How Important Are Headlines Anyway?
Recently, I read a memo written by copywriting legend Gary Bencivenga to ETR’s own marketing expert Bob Bly. Here’s what he said: “As you know, you need strong copy to sell anything. But once I started writing my packages as magalogs and bookalogs (see “It’s Good to Know,” below), I found that a good rule of thumb was my ‘ABA’ rule.
I only half-jokingly told my clients that my copywriting style had become to write packages that resemble ‘Anything But Advertising.’ “I came to this ‘rule’ because I had always made it a practice to write two versions of a package, or at least try two radically different designs. “Every time I wrote a package in a magalog, bookalog, or newsletter look-alike format (i.e., one resembling and actually containing valuable editorial matter), that package would trounce the same exact copy in a traditional #10 (business-sized envelope) package. “So, in time, I stopped writing #10 and 6 x 9 envelope packages (since they always lost).

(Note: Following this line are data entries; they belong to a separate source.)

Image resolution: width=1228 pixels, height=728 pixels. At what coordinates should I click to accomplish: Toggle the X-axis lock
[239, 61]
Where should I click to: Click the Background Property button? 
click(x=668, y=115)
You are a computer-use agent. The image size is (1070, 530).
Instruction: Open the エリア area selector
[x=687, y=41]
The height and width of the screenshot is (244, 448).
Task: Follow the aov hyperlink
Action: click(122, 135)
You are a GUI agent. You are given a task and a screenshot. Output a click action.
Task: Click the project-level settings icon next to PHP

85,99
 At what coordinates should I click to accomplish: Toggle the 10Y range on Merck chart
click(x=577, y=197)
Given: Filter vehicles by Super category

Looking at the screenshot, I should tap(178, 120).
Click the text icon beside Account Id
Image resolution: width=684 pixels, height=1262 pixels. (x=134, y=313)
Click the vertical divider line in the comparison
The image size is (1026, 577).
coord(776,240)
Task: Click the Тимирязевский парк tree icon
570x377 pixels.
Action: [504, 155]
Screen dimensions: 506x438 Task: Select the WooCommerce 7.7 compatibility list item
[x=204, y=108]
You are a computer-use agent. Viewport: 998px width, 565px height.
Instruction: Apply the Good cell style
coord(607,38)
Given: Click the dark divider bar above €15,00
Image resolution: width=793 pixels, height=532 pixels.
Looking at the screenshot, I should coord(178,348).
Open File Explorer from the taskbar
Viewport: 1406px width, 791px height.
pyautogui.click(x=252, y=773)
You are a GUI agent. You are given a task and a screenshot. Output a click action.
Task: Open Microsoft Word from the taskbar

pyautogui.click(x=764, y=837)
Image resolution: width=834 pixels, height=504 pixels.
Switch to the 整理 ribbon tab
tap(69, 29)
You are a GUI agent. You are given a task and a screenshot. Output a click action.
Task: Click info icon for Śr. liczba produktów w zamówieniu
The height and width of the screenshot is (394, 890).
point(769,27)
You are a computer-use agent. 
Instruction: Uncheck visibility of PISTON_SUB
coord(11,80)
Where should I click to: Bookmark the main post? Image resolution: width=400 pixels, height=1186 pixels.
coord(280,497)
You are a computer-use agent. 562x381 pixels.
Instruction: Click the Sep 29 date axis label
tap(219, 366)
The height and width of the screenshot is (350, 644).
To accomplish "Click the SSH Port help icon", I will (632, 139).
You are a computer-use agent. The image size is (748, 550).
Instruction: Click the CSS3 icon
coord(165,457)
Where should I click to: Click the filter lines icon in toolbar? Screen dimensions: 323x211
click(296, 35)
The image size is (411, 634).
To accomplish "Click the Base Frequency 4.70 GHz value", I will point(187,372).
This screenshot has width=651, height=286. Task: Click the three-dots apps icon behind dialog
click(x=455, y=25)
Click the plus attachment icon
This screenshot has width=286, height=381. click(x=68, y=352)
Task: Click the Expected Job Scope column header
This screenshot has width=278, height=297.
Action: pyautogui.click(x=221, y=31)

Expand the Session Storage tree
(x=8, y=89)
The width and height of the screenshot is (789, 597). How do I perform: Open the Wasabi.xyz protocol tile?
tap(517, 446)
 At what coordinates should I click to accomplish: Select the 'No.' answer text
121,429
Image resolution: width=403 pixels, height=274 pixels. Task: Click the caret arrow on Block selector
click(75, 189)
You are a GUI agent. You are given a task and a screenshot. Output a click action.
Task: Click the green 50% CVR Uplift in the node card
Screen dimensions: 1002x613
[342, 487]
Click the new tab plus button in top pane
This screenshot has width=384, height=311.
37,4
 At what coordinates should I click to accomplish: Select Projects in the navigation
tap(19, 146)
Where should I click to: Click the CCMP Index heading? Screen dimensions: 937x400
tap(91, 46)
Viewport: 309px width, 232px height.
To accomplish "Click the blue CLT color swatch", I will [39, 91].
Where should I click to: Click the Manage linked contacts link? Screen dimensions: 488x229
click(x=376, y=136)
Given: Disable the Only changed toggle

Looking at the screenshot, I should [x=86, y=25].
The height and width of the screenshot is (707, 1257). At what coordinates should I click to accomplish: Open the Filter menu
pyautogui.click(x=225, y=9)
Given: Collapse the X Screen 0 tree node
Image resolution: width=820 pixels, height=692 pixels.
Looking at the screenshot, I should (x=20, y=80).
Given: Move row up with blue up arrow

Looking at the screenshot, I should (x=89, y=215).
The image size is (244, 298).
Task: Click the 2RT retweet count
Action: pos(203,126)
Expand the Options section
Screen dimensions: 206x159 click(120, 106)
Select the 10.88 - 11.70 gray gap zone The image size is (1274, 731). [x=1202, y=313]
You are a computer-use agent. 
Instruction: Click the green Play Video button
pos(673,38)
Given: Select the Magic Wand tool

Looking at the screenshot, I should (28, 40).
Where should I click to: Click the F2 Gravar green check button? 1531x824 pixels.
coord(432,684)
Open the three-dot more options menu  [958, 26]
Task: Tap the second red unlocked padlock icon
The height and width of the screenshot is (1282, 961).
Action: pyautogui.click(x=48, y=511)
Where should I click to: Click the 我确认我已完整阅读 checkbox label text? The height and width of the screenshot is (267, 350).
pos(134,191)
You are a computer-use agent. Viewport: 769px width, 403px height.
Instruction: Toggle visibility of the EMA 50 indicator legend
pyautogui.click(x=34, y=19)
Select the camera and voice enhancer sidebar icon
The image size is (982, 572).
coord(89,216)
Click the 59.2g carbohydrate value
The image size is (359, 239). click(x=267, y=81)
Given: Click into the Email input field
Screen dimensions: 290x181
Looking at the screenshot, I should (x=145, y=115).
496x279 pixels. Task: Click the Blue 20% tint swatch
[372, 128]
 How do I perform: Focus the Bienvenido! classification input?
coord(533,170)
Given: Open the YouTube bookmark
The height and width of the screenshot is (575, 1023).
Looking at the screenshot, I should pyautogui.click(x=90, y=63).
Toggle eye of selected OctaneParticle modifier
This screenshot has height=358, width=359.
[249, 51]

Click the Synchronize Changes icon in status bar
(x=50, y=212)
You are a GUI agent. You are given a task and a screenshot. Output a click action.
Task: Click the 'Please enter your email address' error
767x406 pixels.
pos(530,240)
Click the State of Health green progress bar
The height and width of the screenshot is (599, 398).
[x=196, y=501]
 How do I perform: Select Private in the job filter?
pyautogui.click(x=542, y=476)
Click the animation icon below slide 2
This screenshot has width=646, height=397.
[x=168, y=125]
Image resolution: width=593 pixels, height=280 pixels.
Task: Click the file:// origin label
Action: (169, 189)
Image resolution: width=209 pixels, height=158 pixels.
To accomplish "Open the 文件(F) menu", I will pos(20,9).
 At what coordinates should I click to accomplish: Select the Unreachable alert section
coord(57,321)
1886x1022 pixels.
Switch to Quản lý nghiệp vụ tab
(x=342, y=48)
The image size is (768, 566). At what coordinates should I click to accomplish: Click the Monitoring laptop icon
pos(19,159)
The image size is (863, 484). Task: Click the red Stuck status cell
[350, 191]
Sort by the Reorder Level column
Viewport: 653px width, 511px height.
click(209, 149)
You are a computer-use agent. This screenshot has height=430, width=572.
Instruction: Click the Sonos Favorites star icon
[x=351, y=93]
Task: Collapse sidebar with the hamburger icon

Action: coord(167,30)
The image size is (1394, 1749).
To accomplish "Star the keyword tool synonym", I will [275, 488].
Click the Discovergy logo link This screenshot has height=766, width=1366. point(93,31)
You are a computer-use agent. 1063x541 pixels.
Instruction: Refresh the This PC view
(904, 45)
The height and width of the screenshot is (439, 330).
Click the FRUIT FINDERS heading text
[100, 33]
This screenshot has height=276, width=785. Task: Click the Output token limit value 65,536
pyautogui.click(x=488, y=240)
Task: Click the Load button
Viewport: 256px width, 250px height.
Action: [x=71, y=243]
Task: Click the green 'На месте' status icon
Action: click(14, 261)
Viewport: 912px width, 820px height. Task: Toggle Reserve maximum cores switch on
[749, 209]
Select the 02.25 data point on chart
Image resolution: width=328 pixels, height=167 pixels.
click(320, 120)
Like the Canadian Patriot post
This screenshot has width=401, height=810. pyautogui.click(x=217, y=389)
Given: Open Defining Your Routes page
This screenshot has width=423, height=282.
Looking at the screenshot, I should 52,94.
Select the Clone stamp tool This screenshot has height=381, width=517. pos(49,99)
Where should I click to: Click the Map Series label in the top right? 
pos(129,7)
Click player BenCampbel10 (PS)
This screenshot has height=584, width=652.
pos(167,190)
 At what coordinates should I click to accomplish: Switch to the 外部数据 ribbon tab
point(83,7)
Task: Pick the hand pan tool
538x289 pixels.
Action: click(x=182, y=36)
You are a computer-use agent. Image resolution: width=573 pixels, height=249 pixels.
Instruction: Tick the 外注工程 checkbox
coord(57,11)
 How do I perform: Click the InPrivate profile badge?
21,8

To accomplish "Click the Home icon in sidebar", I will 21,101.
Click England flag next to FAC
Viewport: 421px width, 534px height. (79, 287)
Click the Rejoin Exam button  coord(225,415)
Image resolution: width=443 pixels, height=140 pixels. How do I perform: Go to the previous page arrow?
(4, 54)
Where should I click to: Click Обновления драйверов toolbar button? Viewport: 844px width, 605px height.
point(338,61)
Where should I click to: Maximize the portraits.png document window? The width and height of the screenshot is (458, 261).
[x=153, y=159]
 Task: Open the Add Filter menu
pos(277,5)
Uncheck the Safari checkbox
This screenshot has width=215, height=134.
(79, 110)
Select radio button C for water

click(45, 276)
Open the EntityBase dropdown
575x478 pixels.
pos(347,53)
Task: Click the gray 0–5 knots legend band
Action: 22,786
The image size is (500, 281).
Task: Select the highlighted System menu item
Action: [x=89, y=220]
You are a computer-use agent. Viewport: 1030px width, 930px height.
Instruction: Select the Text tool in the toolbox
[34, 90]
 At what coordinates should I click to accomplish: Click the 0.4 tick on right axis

Yet, I still wanted to test two different packages on each major test . . . so instead of writing different packages, I started testing radically different headlines within the same editorial-style design. “And this yielded an amazing revelation. Over at least a dozen packages . . . radically different headlines (but with the same interior body copy) made no difference at all! All my clients told me that similar tests on other writers’ work yielded the same surprising result.
Well-written but radically different headlines on magalogs almost never made any appreciable difference in response. “This completely called into question the Ogilvy dictum that ‘your headline is 80% of the sale’ (although he said that referring to space ads in magazines and newspapers). In direct mail, all our tests have shown that with these editorial-style formats, the format, not the headline, drives the sale. “I came to realize this: In direct mail, your format IS your headline.” I’ve been thinking for about a month about what Gary said in that memo and have been comparing his experience with my own.
I have the advantage of having as my major client a marketer that tests hundreds of promotions a year. In the 12 or 13 years I’ve been working with them, I’ve seen the results of almost 1,000 tests. And I have seen headlines make a difference. Just recently, for example, a headline test for a financial newsletter doubled response rates. But this was for a headline that sat on top of a promotion that looked and smelled like a sales letter. I’ve tried to remember headline breakthroughs on “advertorial” formats but can’t recall anything significant.
In other words, I think Gary is right. The headline itself is unlikely to change response rates by any considerable degree when . . . the format is of an editorial nature, and the body copy is exactly the same In the copywriting program I helped design, I wrote a chapter about headlines and leads. In that chapter, I stated that the lead (which includes the headline, subheads, and everything in the body copy until you get to the point where the reader will think, “Oh, now I get it!) is 80% of the game.
In considering Gary’s astute observations about headlines, I’m glad I put it that way. Leads DO make a difference, even in advertising that has the look and feel of editorial. Over the time I’ve been actively testing leads (maybe 15 years), I’ve seen dozens of cases in which one lead trounced another. Increases of 50% to 75% are commonplace. Doubles and triples are not rare. It makes sense that when you’re dealing with advertorial promotions, heads don’t matter but leads do.
Here’s why: When you create a promotion that looks like editorial, most people are going to read beyond the headline simply because they see the promotion as serious and possibly beneficial. If they aren’t turned on by the headline, that’s OK. They’ll see what the copy looks like. Changing the lead can change everything — the promise, the point of view, the benefits, even the tone. If one lead isn’t working, it’s perfectly possible that another will.
Likewise, changing a headline on a promotion that looks like advertising SHOULD make a difference, because when people read something that is clearly advertising, they read it with a jaundiced eye. They scan the headline as if to say, “What kind of crap are they pushing here?” If the headline isn’t compelling, they’ll pass.
So I recommend Gary’s advice to you with the following modifications: With any sort of promotion, test the lead. The lead encompasses the essential sprit (the message) of the promotion. If you don’t get one lead right, you may do better with another one. With promotions that look like advertising, test headlines . . . because they WILL make a difference. With promotions that look like editorial, test formats rather than headlines.